Here and there, retirement enclaves of grand scale spread over landscaped acres, often set in recyled mansions of yesteryear. Now and then, a rich man’s magnificent stone castle, sometimes disguised as a school or enveloped in a forest, may be glimpsed from a formal gateway. Alas, some have disappeared entirely. A few old, old colonial houses, still inhabited, have influenced local domestic architectural styles since World War I.
Once upon a time, the population of the Main Line (between roughly the 1870s and 1930s) was clearly layered and labeled, and money had everything to do with it. Gradually, second and third generations ascended the social scale, rising from immigrant serving class folk to float to the top, propelled by excellent free education and their hard work that forced open the barriers.
In these next hundred years, new people will continue to arrive, many from places even the professors have to be shown on the world map, and they will be inspired and educated by, and absorbed into the Main Line atmosphere...elevated slightly above the city as it is: cool, charitable and civilized.
Lower Merion is twice blessed: not only do we possess a rich and wonderful history...as you will soon discover...but that history occurred on a rich and wonderful stage, the land itself. Even today, 300 years after European settlement, Lower Merion is one of the most physically stunning townships in the Philadelphia region. Our roads wind around rolling hills lined with magnificent street trees, we boast expansive forests of oak, beech and tulip poplar, and our clear, clean creeks slice through sparkling mica-flecked stone studded with innumerable garnets.
Our land is still rich in wildlife. Here, red fox stalk white-footed mice; there, great horned owls drop silently out of the night sky on unsuspecting skunks. Raccoons hunt crayfish in our creeks, migrating songbirds rain out of the sky to rest in our backyards and preserved open spaces, butterflies gambol in our gardens, and white-tailed deer...No, please, don’t get us started about white-tailed deer.
But while nature seemingly abounds, it may come as a surprise to you that nature has only recently returned to Lower Merion. As nature plays out on our landscape’s stage, we are already deep into Act Three.

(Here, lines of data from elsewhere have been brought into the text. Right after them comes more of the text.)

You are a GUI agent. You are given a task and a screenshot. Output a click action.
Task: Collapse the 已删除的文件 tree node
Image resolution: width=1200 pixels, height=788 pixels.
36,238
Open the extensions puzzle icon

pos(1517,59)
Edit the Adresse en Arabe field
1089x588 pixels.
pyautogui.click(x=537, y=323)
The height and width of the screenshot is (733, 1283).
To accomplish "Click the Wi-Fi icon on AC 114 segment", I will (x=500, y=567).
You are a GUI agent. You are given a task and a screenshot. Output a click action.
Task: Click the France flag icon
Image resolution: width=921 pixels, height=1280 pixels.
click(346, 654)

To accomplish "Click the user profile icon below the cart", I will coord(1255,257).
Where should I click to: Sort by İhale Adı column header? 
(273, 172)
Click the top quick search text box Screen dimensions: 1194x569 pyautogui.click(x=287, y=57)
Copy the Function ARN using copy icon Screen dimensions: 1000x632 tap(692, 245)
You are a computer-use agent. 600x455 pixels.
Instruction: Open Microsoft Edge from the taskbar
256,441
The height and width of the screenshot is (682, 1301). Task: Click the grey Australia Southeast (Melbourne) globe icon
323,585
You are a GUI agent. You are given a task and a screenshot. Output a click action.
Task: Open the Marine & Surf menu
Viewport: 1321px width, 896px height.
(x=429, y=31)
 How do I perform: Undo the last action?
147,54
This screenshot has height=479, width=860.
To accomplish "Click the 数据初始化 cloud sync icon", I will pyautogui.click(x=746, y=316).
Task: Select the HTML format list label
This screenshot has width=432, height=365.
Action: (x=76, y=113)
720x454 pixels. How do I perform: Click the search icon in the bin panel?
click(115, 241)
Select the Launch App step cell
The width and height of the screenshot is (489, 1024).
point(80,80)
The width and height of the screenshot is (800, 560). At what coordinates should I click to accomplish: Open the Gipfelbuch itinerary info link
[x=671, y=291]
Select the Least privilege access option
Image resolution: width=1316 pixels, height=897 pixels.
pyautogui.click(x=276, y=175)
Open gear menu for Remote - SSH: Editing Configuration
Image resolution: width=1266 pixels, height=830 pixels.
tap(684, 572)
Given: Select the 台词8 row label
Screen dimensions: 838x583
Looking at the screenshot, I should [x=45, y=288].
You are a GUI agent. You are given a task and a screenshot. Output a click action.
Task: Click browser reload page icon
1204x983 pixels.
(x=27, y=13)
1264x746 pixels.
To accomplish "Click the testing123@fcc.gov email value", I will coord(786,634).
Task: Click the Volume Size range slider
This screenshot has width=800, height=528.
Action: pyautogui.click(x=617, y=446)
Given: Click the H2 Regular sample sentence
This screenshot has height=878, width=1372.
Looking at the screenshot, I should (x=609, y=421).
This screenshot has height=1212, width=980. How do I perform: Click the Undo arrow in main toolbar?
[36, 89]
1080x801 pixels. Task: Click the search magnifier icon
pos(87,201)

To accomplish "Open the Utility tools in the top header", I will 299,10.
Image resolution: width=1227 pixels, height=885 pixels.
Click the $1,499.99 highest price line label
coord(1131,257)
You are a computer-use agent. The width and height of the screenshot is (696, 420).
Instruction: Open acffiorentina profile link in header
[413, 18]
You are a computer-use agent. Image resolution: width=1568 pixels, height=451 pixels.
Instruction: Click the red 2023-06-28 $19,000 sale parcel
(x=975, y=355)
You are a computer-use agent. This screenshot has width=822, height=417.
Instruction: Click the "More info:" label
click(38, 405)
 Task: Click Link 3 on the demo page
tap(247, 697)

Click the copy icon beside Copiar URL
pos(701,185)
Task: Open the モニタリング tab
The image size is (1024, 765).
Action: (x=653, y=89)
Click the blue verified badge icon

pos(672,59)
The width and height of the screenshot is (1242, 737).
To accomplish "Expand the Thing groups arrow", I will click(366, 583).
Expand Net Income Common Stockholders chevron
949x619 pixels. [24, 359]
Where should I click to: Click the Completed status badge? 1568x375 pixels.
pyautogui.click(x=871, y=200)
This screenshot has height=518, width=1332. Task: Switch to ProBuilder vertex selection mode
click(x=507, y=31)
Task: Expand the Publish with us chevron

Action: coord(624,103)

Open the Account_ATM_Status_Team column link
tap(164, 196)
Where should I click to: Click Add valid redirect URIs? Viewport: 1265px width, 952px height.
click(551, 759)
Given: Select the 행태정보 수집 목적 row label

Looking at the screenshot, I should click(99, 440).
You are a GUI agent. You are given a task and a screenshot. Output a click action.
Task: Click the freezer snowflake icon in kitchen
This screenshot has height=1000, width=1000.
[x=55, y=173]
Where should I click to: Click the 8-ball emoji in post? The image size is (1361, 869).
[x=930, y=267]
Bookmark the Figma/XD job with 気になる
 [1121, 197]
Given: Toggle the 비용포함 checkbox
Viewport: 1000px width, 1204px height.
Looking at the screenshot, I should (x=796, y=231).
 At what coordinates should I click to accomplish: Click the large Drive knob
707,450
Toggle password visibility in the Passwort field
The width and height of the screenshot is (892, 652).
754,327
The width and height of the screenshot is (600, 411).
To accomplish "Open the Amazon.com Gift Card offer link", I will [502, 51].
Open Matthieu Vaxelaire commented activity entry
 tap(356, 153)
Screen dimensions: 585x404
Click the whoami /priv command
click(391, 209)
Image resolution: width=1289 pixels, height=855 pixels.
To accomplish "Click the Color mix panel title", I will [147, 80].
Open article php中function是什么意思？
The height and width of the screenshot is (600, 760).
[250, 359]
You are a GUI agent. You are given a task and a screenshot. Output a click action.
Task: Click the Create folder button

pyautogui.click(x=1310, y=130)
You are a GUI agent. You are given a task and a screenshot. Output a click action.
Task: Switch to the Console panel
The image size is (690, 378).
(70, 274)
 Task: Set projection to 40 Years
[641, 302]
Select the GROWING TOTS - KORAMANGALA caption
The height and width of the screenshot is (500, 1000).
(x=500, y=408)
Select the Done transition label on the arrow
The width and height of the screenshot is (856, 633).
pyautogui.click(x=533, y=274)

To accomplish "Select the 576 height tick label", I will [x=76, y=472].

Act One, of course, is the pre-Columbian era, when it has been said a squirrel could cross North America from treetop to treetop without ever touching ground. Certainly, any squirrel could easily cross our densely timbered land, with its ancient trees the size of which we don’t see anymore–immense trees in an unlogged landscape. And in that forest lived animals long gone: bear, cougar, wolf, rattlesnake, otter, beaver, weasel, turkey, grouse, even woodland bison. Trout swam in our streams; bald eagles soared over the Schuylkill snaring fish in their claws.
European settlement ushered in chapter two. Immediately, the land was logged, the timber an invaluable resource for building homes, fueling hearths, and establishing safe borders, pushing those bears and wolves away from family. Within moments of the establishment of the Welsh Barony, saw mills were logging Lower Merion. By 1900, Lower Merion was a wholly altered landscape: little virgin timber anywhere, and one could see for miles in some places.
As farms gave way to genteel estates, fields became lawns and the forests stayed away. As more houses were built, the forest retreated. An 1895 list of local birds carefully kept by a Narberth physician showed that deep-forest birds like thrushes, vireos and warblers were disappearing or gone, and in their stead were new strangers, a profusion of farm and grassland birds like bobolinks, meadowlarks and sparrows.
But times changed. After the world wars, farming quickly vanished and large estates became as rare and endangered as barns and silos. The land was subdivided, and we enter the next 300 years in our third chapter of land use as a suburban landscape.
And in that landscape, street trees have grown large and shade-rich, and once farmed places like Saunders Woods, Rolling Hill Park, and the Riverbend Environmental Education Center have reverted back to forest. The deep green woodland is slowly returning. Farm birds like meadowlarks and bobolinks are gone, and thrushes and vireos, woodpeckers and warblers are perhaps more common today than they were in the 1890s.
But it’s not entirely the same. No squirrel can travel the township from tree to tree, nor ever will again. Many of our natural neighbors–that list above–are gone, and will never return. The only trout in Lower Merion are state-stocked and ephemeral; streams like Mill Creek are too hot in the summer (from warm stormwater and lack of streamside forests) to support natives like brook trout.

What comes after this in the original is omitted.